To earn the honor, Lance Cpl. Chris D. Tigar, successfully passed three screening processes, known as boards. His first board pit he and his co-workers in a work section competition. He competed with Marines through out the Information and Technology Division at the next board.

Tigar admitted he was nervous when he represented his division at the basewide board. He concentrated on exemplifying professionalism, bearing and tact - the characteristics that set Marines apart form their counterparts in the sister services to maintain focus and calm as he stood before the panel of judges.

Marines who competed for the title of Marine of the Quarter were judged on how they carried themselves - or their bearing. They also answered 15 questions pertaining to the Corps.
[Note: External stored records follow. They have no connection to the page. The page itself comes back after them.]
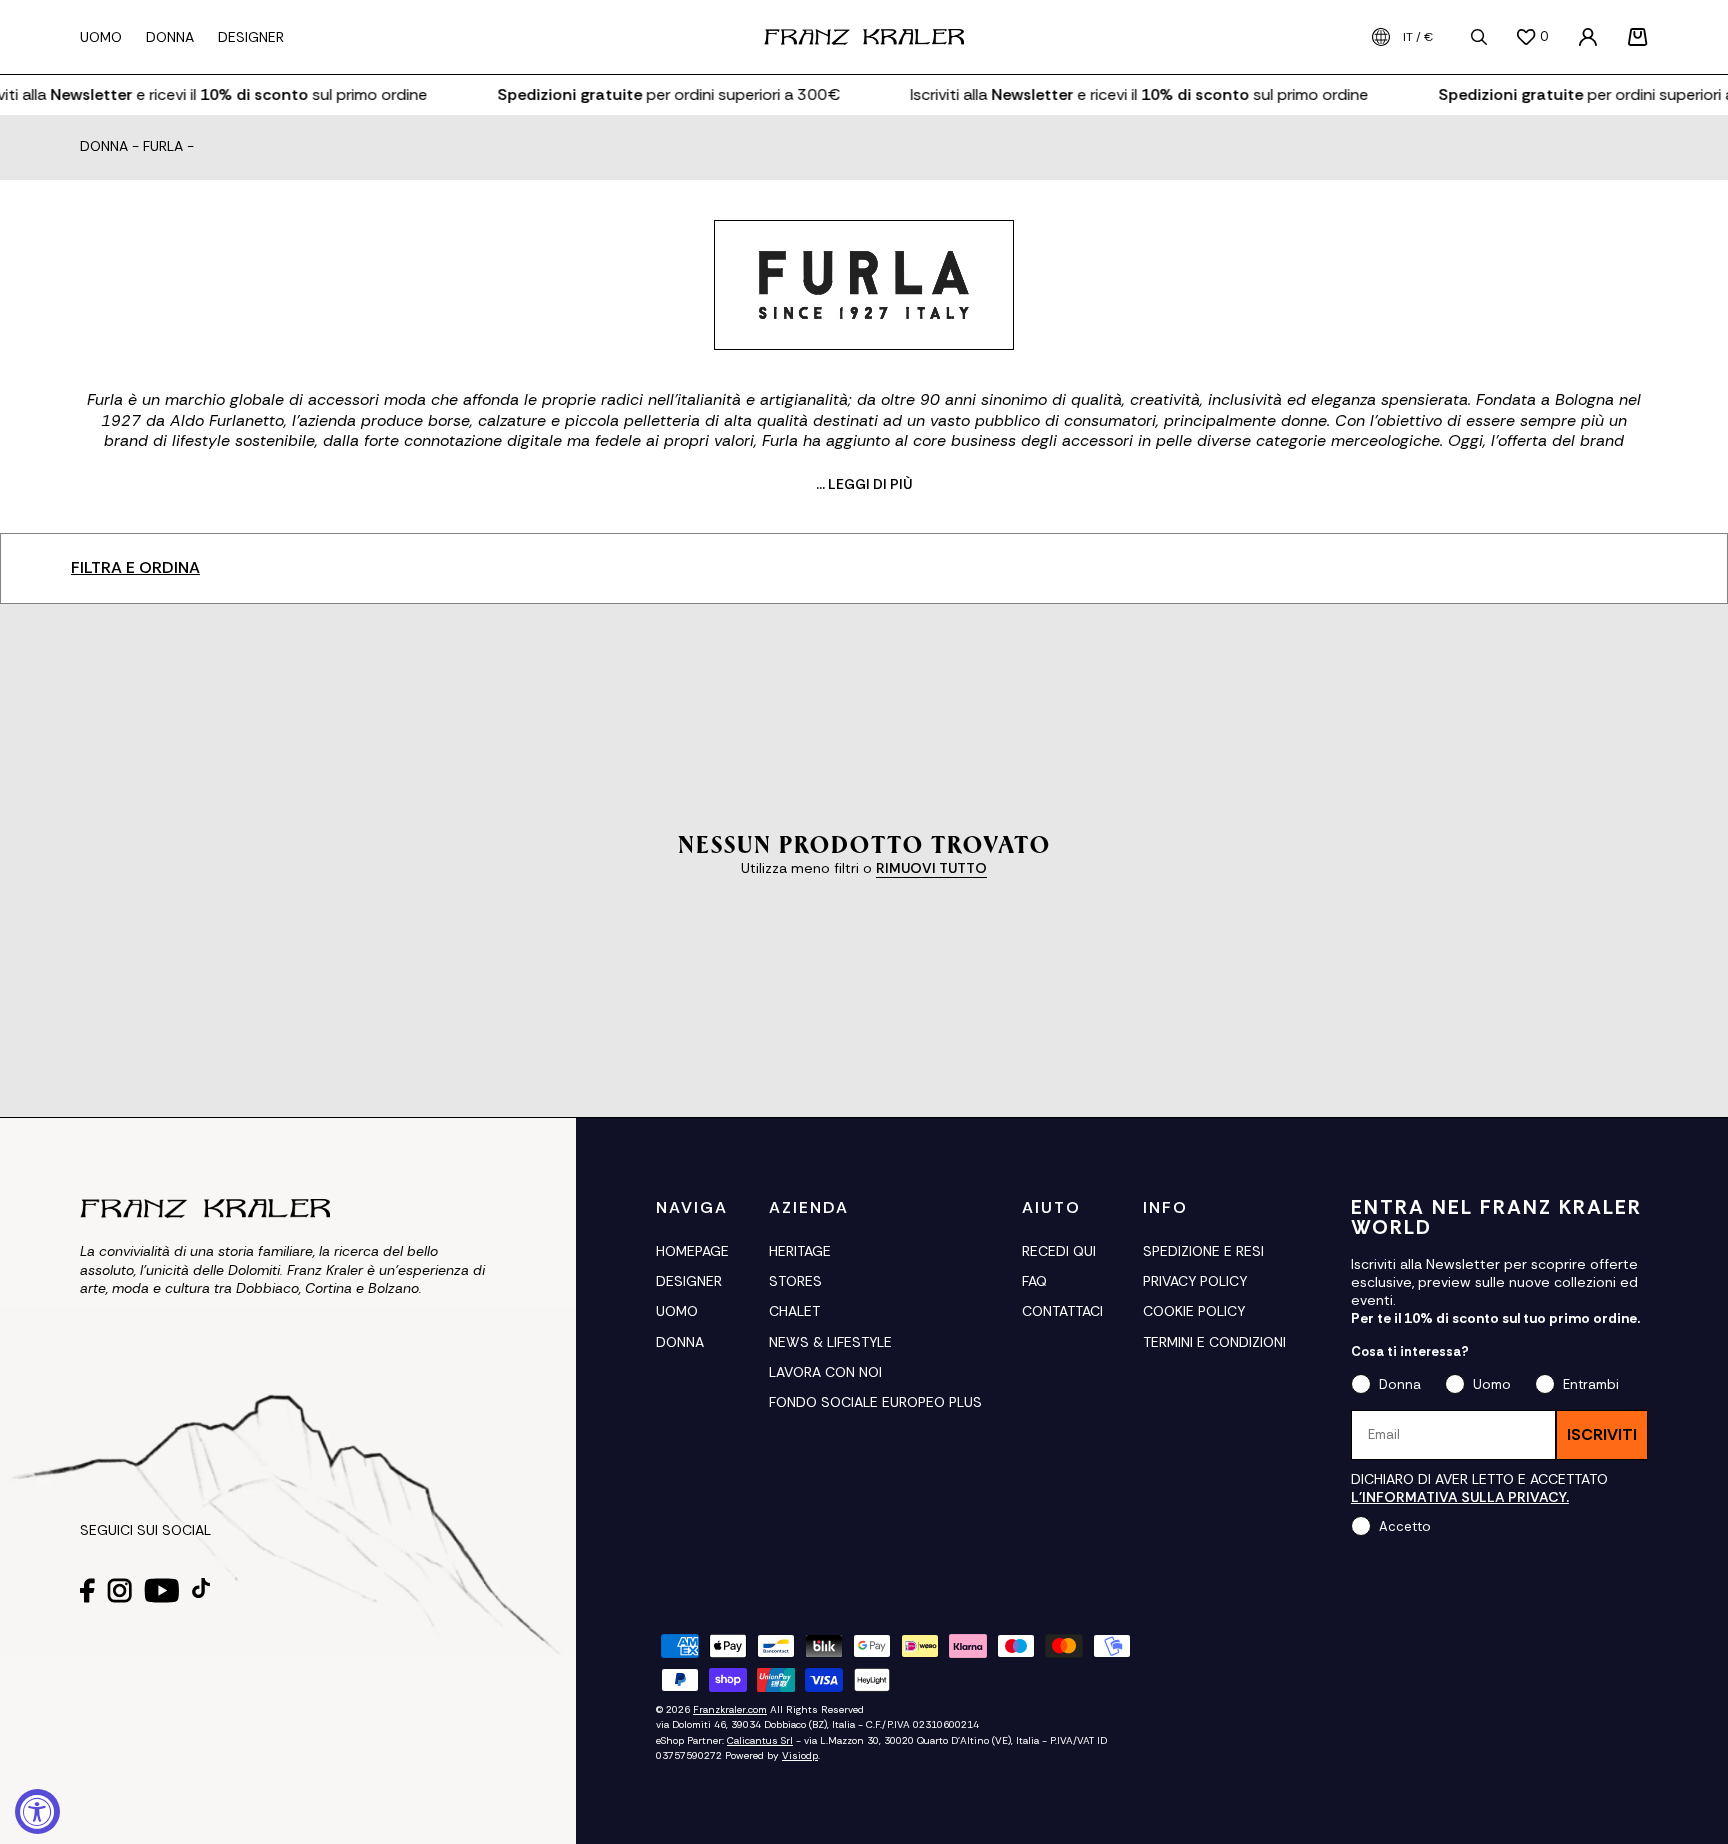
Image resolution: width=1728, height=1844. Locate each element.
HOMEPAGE (692, 1251)
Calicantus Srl (760, 1740)
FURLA (163, 147)
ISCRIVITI (1602, 1434)
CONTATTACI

Tigar felt pretty good about himself after answering 11 of those questions correctly, but he was still surprised when he told he won.

"I really didn't expect that much," said Tigar. "I just wanted to get up there and do my best and learn from the experience."

During the board Tigar tried to fight his nerves, but they got the best of him. While answering a question and trying to look straight ahead, he accidentally called a master gunnery sergeant a gunnery sergeant and a sergeant major, a first sergeant. Despite his mistakes, he maintained his bearing and hoped it wouldn't cost him the board.

Now that Tigar is the Marine of the Quarter, he feels some pressure to live up to the title, but said he won't do anything different. He'll continue to strive toward excellence and become the best Marine he can.

"I'm just trying to be myself and do what I think is right as a Marine," said Tigar.

With two years of Marine life under his belt, the promotion to corporal is right around the corner. While Tigar awaits promotion, he said he learns how to become a leader from senior Marines. One leadership trait that he has already adopted is leading by example, which Tigar feels every leader must do to earn the respect of junior Marines.

Although Tigar is only a lance corporal, Sgt. Thomas Miller, noncommissioned officer-in-charge of the computer repair shop here, said Tigar is already leading Marines.

"As far as I'm concerned he sets the standard for lance corporals and below in this shop," said Miller.

After being in the shop for just a week, Tigar, eager to lead, asked for the responsibility of ensuring the junior Marines' proper appearance. Along with that task, Tigar now also makes sure the junior Marines are at all formations and are accounted for.

"I think he'll be an asset I look forward to having as an NCO," said Miller. "He's doing the job of an NCO now, I'd just like to see him with the rank."

Among many positive character traits Miller sees in Tigar are ambition and a willingness to take charge, he said. He never has to worry about Tigar completing a task, because he goes full steam at anything he is assigned. From the first moment he met Tigar, Miller knew by the spit-shinned boots, neatly pressed cammies and can-do attitude, that he was a motivated Marine.

Tigar constantly tries to learn more about his job and about leading Marines. Wherever he goes he makes a good impression.


"When somebody hears my name or is talking about me, I want it to be in a positive manner," said Tigar.